**CONJUNTO DE TAREAS**
**a.** Responde con datos del fragmento para leer:
(i) ¿Como qué había publicado Jesús Zomeño antes de esta novela?
(ii) ¿Cuántas líneas argumentales tiene la novela?
(iii) ¿En qué trabaja todavía el hombre viejo de la primera historia, y dónde?
**b.** Indica si cada afirmación concuerda con el fragmento para leer. Contesta sí o no y cita las palabras que lo deciden.
(i) El cielo de Kaunas es la primera novela de Jesús Zomeño.
(ii) El hombre viejo de la primera historia vive con su esposa.
(iii) El hombre viejo ve la sociedad actual como ordenada y estable.
**c.** Según el fragmento para leer, ¿qué le permite al autor mantener un elevado grado de intensidad en la novela? Responde en una a tres oraciones.

**FRAGMENTO PARA LEER**

Sobre El cielo de Kaunas, la intensa y apasionante novela de Jesús Zomeño

El escritor Jesús Zomeño y la cubierta de su novela El cielo de Kaunas
El escritor Jesús Zomeño y la cubierta de su novela El cielo de Kaunas

La mayor virtud de El cielo de Kaunas es la honda descripción del mundo interior de unos protagonistas que viven en el lacerante torbellino de su desquiciamiento.

Sobre El cielo de Kaunas, la intensa y apasionante novela de Jesús Zomeño

Después de una larga trayectoria, en la que, en una primera etapa como poeta y en una más reciente como reconocido cuentista, ha publicado numerosos libros, Jesús Zomeño nos presenta ahora El cielo de Kaunas, su primera novela. No se trata de un salto radical, sino que se fundamenta en su contrastada solvencia como narrador. Su contenida longitud, permite al autor mantener, en todo momento, un elevado grado de intensidad. Por otra parte, no se limita a una sola línea argumental, sino que se vale de tres distintas, que conforman otros tantos relatos que se podrían leer de forma independiente, pero que perfectamente convergen de una forma que a mí me parece muy original, compartiendo esenciales rasgos de los protagonistas y un mismo ámbito geográfico y temporal, que confieren a este novela un carácter tan diverso como homogéneo.

La primera historia nos introduce en los pensamientos y en las acciones de un hombre viejo que todavía trabaja de vigilante en el Museo Militar de Kaunas. Viudo, se siente desgraciado en su celosa soledad, en una casa sin calefacción, mientras va experimentando el paulatino declive de su cuerpo y de su mente. Es un nostálgico de los tiempos pasados, de la sociedad soviética, en la que, aunque todo funcionara mal, “existían unos principios y energías comunes”. Eso es lo que echa a faltar en la sociedad actual, a la que considera caótica, confusa, cambiante. Esta contradictoria nostalgia del orden anterior me recuerda a aquel “contra Franco vivíamos mejor”, al que se le añadía un incontestable: “Y éramos más jóvenes”.

**INFORMACIÓN EXTRAÍDA**
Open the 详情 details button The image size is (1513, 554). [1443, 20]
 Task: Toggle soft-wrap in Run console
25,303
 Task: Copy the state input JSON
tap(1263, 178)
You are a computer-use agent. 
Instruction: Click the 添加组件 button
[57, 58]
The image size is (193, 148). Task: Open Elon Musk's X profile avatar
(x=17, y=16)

...

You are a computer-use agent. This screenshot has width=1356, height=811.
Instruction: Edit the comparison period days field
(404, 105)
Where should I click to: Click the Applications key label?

**RESPUESTAS POR TAREA**
**a.**
(i) Como poeta, en una primera etapa, y como cuentista, en una más reciente.
(ii) Tres.
(iii) Trabaja de vigilante en el Museo Militar de Kaunas.

**b.**
(i) Sí: "Jesús Zomeño nos presenta ahora El cielo de Kaunas, su primera novela".
(ii) No: "Viudo, se siente desgraciado en su celosa soledad".
(iii) No: "a la que considera caótica, confusa, cambiante".

**c.** Se lo permite la contenida longitud de la novela. Gracias a ella, el autor puede mantener en todo momento un elevado grado de intensidad.